WORK TO BE COMPLETED: Your response should reproduce every line of the entries that contains the word "Open".

*** STORED DATA Section Begins ***

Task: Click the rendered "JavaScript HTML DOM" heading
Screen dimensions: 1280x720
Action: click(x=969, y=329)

*** STORED DATA Section Ends ***
*** STORED DATA Section Begins ***

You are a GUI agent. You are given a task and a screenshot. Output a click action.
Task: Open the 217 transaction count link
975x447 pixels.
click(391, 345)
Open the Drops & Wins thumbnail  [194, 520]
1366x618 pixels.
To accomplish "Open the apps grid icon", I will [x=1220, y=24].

*** STORED DATA Section Ends ***
*** STORED DATA Section Begins ***

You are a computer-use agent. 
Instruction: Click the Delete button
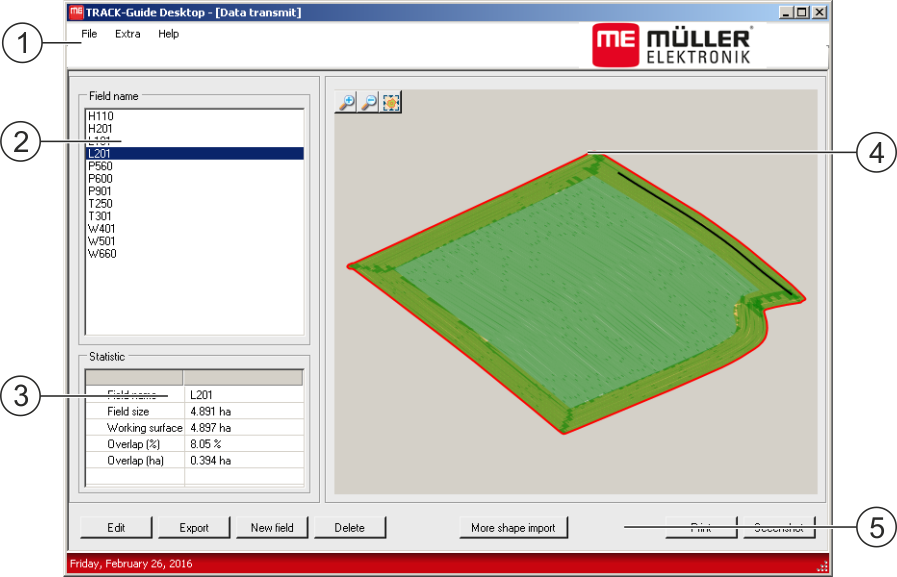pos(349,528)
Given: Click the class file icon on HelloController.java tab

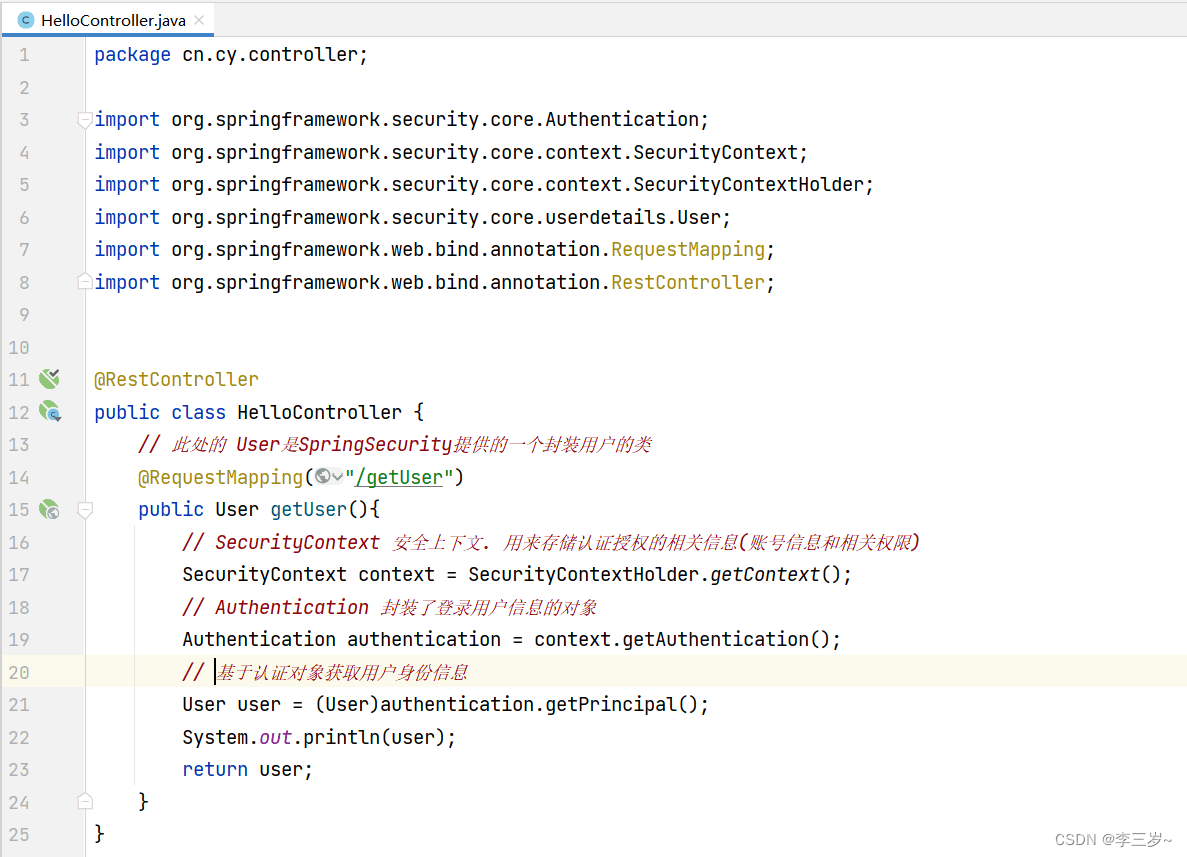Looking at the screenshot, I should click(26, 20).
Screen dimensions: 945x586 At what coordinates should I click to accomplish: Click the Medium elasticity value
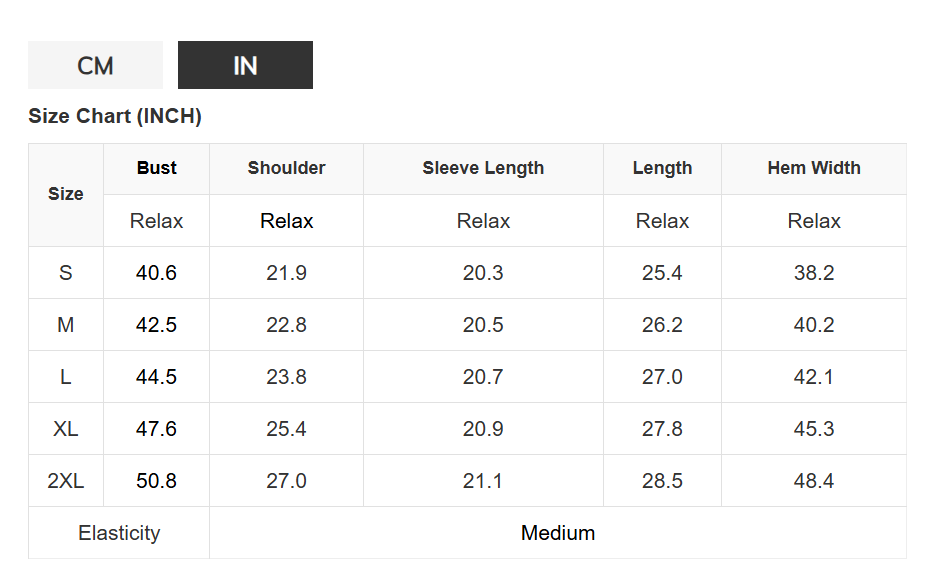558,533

*** STORED DATA Section Ends ***

ANSWER TO THE PROBLEM:
Task: Open the 217 transaction count link
Open the Drops & Wins thumbnail  [194, 520]
To accomplish "Open the apps grid icon", I will [x=1220, y=24].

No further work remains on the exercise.